Chantel Woodhead

Personal information
- Full name: Chantel Marie Woodhead
- Date of birth: 17 September 1974 (age 51)
- Place of birth: Leeds, England
- Height: 5 ft 3 in (1.60 m)
- Position: Left-back

Senior career*
- Years: Team / Apps / (Gls)
- Bradford City Women
- Bronte Ladies
- Doncaster Belles
- Everton Ladies
- 2002–2003: Leeds United Ladies
- 2003–2004: Everton Ladies

International career^{‡}
- 1995: England Women / 1 / (0)

= Chantel Woodhead =

English footballer

Chantel Marie "Channy" Woodhead (born 17 September 1974 in Leeds, England) is a former English international football player. She played as a left back for clubs including Doncaster Belles and Everton Ladies. Woodhead won a single cap for the senior England team.

==Club career==
In 1994 Woodhead won the Women's FA Cup with Doncaster Belles when they defeated Knowsley United 1-0 at Glanford Park.

Woodhead played for Doncaster Belles while working in the mail order department of Leeds United. Following a spell at Everton, she signed for hometown club Leeds United Ladies in summer 2002.

==International career==
On 26 January 1995, Woodhead played the first half of England's 1-1 friendly draw against Italy in Florence. She was substituted off for Hope Powell at half-time. On the day of the match, Woodhead had been admonished by the England management for wearing non-regulation trousers.

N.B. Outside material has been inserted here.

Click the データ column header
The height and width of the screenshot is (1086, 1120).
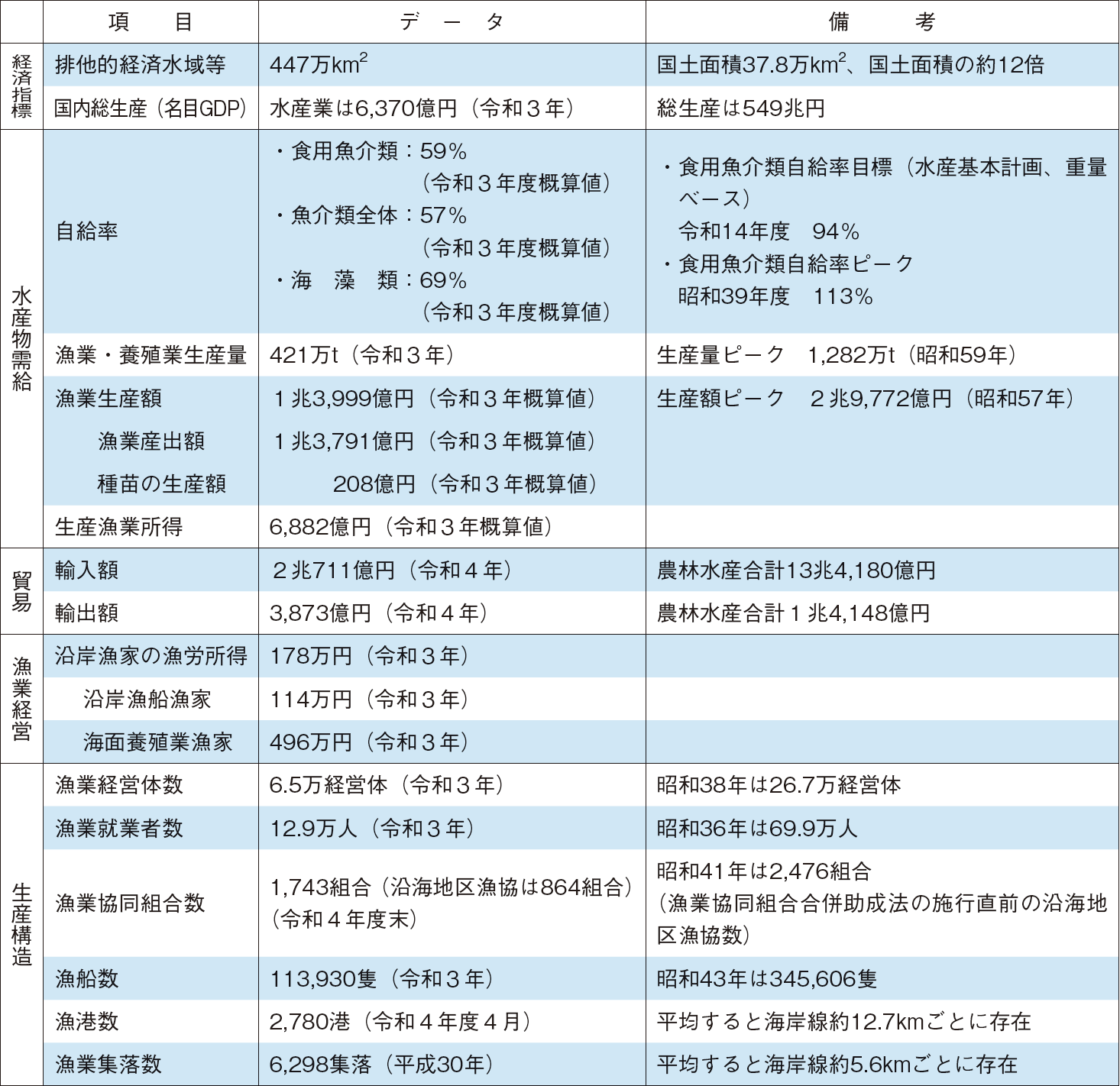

Woodhead was overlooked for the 1995 FIFA Women's World Cup squad by manager Ted Copeland. It was suggested to Woodhead that the dress code breach was reflective of her attitude: "So it looks like I've been dropped for wearing the wrong trousers. And what can you say to that? But it doesn't make you feel like going again, does it?"

She was allotted 105 when the FA announced their legacy numbers scheme to honour the 50th anniversary of England’s inaugural international.